Songwriters Borg and Vella have had written five song that at the Eurovision Song Contest (, , and 2008).

"Vodka" won the Malta Song for Europe 2008 with total 78 points (49 votes from the jury and 16,979 from the public). The jury gave the same (not maximal) number of points to two other songs, but public sympathies were on the side of "Vodka" to beat the runner-up by a wide margin.

The song speaks of a spy in Gorky Park in Moscow, "in a danger zone" where everywhere is "pitch dark". She is being chased because she deciphered the code which everyone wants so badly, and the word is "Vodka".

"Vodka" is sung in English, but starts with the word na zdarovye, a supposedly Russian word for "cheers!" toast. (Note: In fact, the toast similar to this one is Polish na zdrowie (literally "to health"). The similarly sounding Russian на здоровье (na zdorovye, "for health", in the meaning "to aid health", is used, e.g., as a polite reply in the following situation: someone treats you with food or drink, you say your thanks, and the treating person responds "for your health" (na zdorovye), i.e., "enjoy your meal/drink!" (other usages exist). The Russian toast is за здоровье (za zdorovye, "to health"), wishing health to someone and accordingly it always mentions whose health is being cheered, e.g., "to your health" or "to the health of the newlywed".) The song sparked comments that it was crafted to attract Eastern Europeans' votes, but the authors denied the accusations saying that the song was not even intended to enter the competition.

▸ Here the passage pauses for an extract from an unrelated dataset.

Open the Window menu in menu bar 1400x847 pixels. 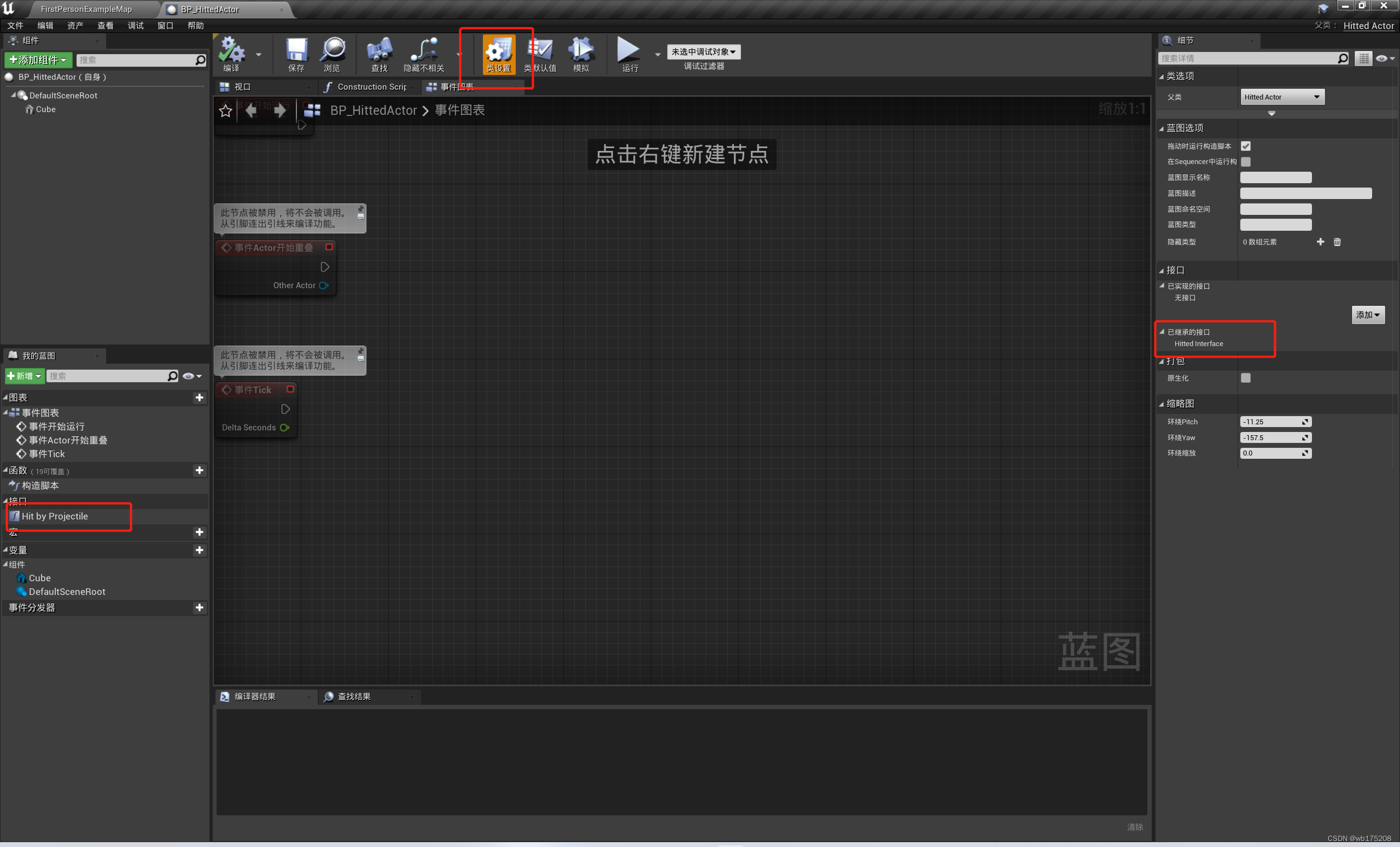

The song title is a source of numerous puns in newspaper titles, but Morena in her interview says she does not like vodka and in fact rarely drinks alcohol.

In the Eurovision Song Contest 2008, "Vodka" was sung in the 2nd semifinal on Thursday 22 May 2008, where it received 38 points and placed 14th in the semifinal, with Malta failing to qualify for the final for the second time.

The song was succeeded as Maltese representative at the 2009 contest by Chiara with "What If We".

== Music video ==
The music video features a spy team chasing down Morena in search for a "code", which is "vodka". Morena drops down from a rooftop to decipher the code, and leaves in the nick of time before a member of the spy team notices there is a breach. However, the code has already been fully transferred. Throughout the video, Morena is trying to escape the spy team chasing her down, using a motorcycle as her getaway vehicle. The team eventually corner her at a parking garage, kidnap her and take her in for questioning. While being questioned, a door opens to reveal a team who fights the team and unties Morena to save her. Morena runs to her escape, only to realize the only way out is through a massive cliff. Hesitantly, and while an attacker is chasing her she jumps into the water below, and swims to a plane parked in the water to her safety.

== In popular culture ==
The comedy team Zoo would make a spoof music video of "Vodka", with the music video being shown on TVM, a Maltese TV station. The music video shows many spoofs, including the hacker in the video playing Tetris and getting his head beat by another worker, Morena struggling with the rope pulling her, a look alike of Morena, Morena escaping by a bicycle while being chased by a taxi, and the spy team seeming like they do not know what they are doing. Morena eventually escapes by being pushed over by a tap of the team.

In 2020, Morena would perform the song again on Maltese television show Hadd Ghalik.